Yao, Wenyi, Xu, Jiongxin
Environmental earth sciences 2013 v.70 no.3 pp. 1389-1403
air temperature, anthropogenic activities, climate, climate change, correlation, environmental management, evapotranspiration, minerals, pollutants, rivers, runoff, sand, sediment yield, soil erosion, storms, water conservation, watershed management, China, Yellow River
Fluvial suspended sediment has multi-fold environmental implications and the study of the variation in suspended sediment load (SSL) of rivers is important both in environmental earth sciences and in river environmental management. Based on data collected for the upper Yellow River of China in the past 50–60 years, the purpose of this study is to elucidate the impact of human activity and climate change on SSL, thereby to provide some knowledge for the improvement of the drainage basin management. The results show that the SSL of the upper Yellow River exhibited a remarkable decreasing trend. A number of reservoirs trapped a considerable amount of sediment, resulting in a reduction in SSL at Toudaoguai station, the most downstream station of the upper Yellow River. The analyses based on Mann–Kendall’U and double-mass plot indicate some turning points, which were caused by the Liujiaxia and Longyangxia Reservoirs, two major reservoirs on the upper Yellow River.
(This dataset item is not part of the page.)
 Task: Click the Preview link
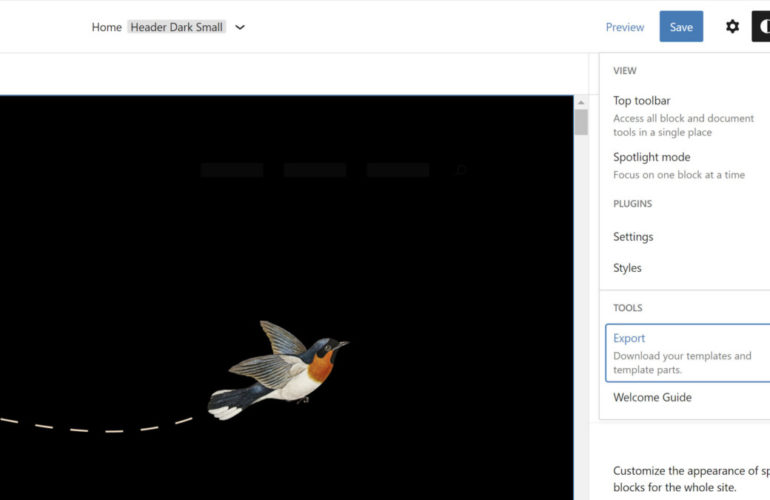tap(625, 27)
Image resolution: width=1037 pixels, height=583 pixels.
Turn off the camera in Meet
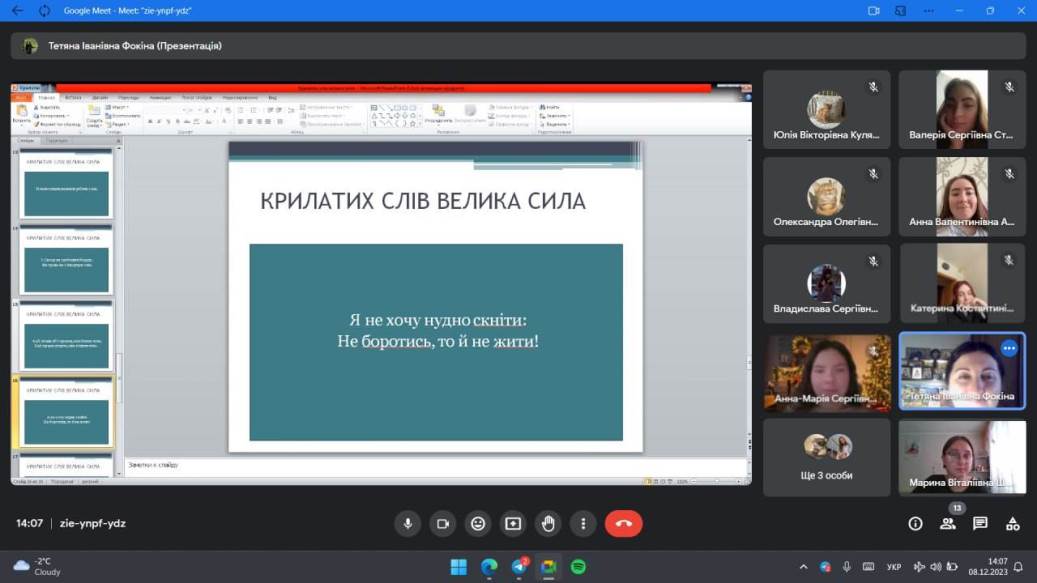click(442, 523)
The implementation of soil and water conservation measures reduced the runoff coefficient, and therefore, the intensity of soil erosion. The climate change also played a role in reducing sediment yield. The increase in air temperature enhanced the evapo-transpiration and reduced the runoff, by which the SSL decreased. The decreased frequency of sand-dust storms reduced the amount of wind-blown, sand and dust to the river reaches located in desert, also reducing the SSL. Seven influencing variables are selected to describe the changing human activity and climate. As some of the influencing variables are strongly inter-correlated, the principle component regression was used to establish the relationship between SSL and the influencing variables. The squared multiple correlation coefficient is R² = 0.823. Some further research is suggested with the minerals and pollutants related with the SSL.